Вот зачем он возил меня по лесу, подумал мальчишка. Не мог найти случая заговорить нормально… ему тоже не хотелось быть одному. Только не упомяни вслух об этом, одернул себя, наблюдая за светлячком в волосах айо. Не поздоровится… и не в страхе дело, а просто — ну, вот такой он. Дитя Огня.
Потом на поляне сидели, ловя первые лучики рассвета. И без того было влажно, а еще роса выпала — крупная, и похолодало заметно. Огонек невольно придвинулся к южанину, тот положил горячую руку мальчишке на плечо, привлекая к себе. Словно пламя под кожей — не обжигает, конечно — человек ведь. Да… такой не замерзнет.
— Говорят, в нас — Сильнейших — течет кровь Огненного зверя, особенно в оборотнях. На юге он не водится, и кана там нет. А дед говорит, глупость все это.
— А что такое этот зверь?
— Такой… кто ж его знает, — Кайе задумчиво потер щеку. — Дед говорит, он вообще не живой.
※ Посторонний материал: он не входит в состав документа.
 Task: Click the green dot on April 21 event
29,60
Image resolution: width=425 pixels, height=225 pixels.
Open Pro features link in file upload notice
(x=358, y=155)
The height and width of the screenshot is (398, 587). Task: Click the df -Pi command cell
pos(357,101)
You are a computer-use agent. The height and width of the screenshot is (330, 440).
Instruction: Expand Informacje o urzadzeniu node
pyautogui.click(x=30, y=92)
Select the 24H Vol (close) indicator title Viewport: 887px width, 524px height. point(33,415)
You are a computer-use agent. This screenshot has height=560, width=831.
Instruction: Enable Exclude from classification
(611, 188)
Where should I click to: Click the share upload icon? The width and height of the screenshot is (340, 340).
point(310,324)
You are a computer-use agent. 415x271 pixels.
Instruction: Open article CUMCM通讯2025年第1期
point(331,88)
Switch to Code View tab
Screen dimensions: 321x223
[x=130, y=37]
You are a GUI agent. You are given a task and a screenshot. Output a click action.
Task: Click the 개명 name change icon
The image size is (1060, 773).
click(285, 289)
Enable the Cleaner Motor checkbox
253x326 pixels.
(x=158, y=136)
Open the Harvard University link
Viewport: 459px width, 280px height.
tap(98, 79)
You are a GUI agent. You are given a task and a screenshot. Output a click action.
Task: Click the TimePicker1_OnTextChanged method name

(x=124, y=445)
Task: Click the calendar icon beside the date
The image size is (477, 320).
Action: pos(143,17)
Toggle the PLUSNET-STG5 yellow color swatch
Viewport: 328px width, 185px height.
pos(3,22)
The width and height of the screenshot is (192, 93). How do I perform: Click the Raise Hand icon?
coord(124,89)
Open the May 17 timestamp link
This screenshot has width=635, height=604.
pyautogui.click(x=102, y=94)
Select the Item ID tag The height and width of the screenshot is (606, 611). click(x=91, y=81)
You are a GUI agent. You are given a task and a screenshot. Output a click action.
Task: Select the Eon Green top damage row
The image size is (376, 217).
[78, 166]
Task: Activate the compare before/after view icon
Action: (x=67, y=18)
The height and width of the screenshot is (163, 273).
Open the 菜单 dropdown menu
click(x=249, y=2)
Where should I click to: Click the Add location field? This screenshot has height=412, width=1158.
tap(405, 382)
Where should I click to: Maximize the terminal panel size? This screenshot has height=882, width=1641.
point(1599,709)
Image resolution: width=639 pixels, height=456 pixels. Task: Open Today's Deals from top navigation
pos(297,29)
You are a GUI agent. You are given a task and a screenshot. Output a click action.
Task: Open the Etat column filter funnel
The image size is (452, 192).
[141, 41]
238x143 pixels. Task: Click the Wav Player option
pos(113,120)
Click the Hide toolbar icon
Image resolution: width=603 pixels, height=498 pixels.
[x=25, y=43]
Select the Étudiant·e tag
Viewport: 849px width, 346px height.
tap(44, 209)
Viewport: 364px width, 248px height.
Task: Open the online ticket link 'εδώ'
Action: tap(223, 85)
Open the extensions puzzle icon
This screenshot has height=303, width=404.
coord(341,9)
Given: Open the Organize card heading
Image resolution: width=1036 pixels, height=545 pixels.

— Мертвый? — поежился Огонек.
— Да нет. Ненастоящий, не зверь вовсе. Да не знаю. Пушистый. Я его гладил.
— О!? — подросток вскинулся, с невольным восхищением глядя на собеседника.
— Когда на реку Иска ехали. Он маленький, с хвостом не длиннее руки. Горячий. Только опасный — между двумя нашими пробежал, так одного парализовало почти на сутки, а у другого полтела в ожогах. А ткань его штанов только чуть потемнела. Вот такая зверушка.
— И ты гладить ее не боялся?
— Я-то? Нет.
— Знал, что тебя не тронет?
— Откуда мне знать? Захотел — и погладил, — уголок рта пополз вверх.
— Значит, огненные звери тебя не трогают… А меня ты назвал Огоньком, потому что привычно? Чтобы я был… из твоей стихии?
— Захотел, и назвал, — сумрачно буркнул Кайе.
Когда рассвело, снова тронулись в путь. Возвращаться Огоньку не хотелось, хоть и замерз, устал и бок побаливал. Никогда не было так спокойно. Подумал — а сколько человек оценили бы, скажи он, что с Кайе Тайау спокойно? Нет, кажется, с ума он все же сошел.
— Вы всегда убиваете воров? — спросил о том, что давно мучило.
— Да. Это учит других.
— А если человек просто ошибся?
— Ошибся? — округлые брови вскинулись, и такое недоумение отразилось на лице, что Огоньку стало неловко.
— Бывает… и от отчаяния.
— Отчаяние! Если наш — пусть придет к нам. Или к другому Роду, если под их рукой.
— А если у человека нет покровителей?
— Сам виноват, что никто не захотел его взять. Нужно стараться стать нужным, а не воровать. Слабые и никчемные не должны жить. И те, кто вносит раздор, причиняет больше вреда, чем пользы.
— Жестоко это, — опустил голову, разглядывая наборную узду.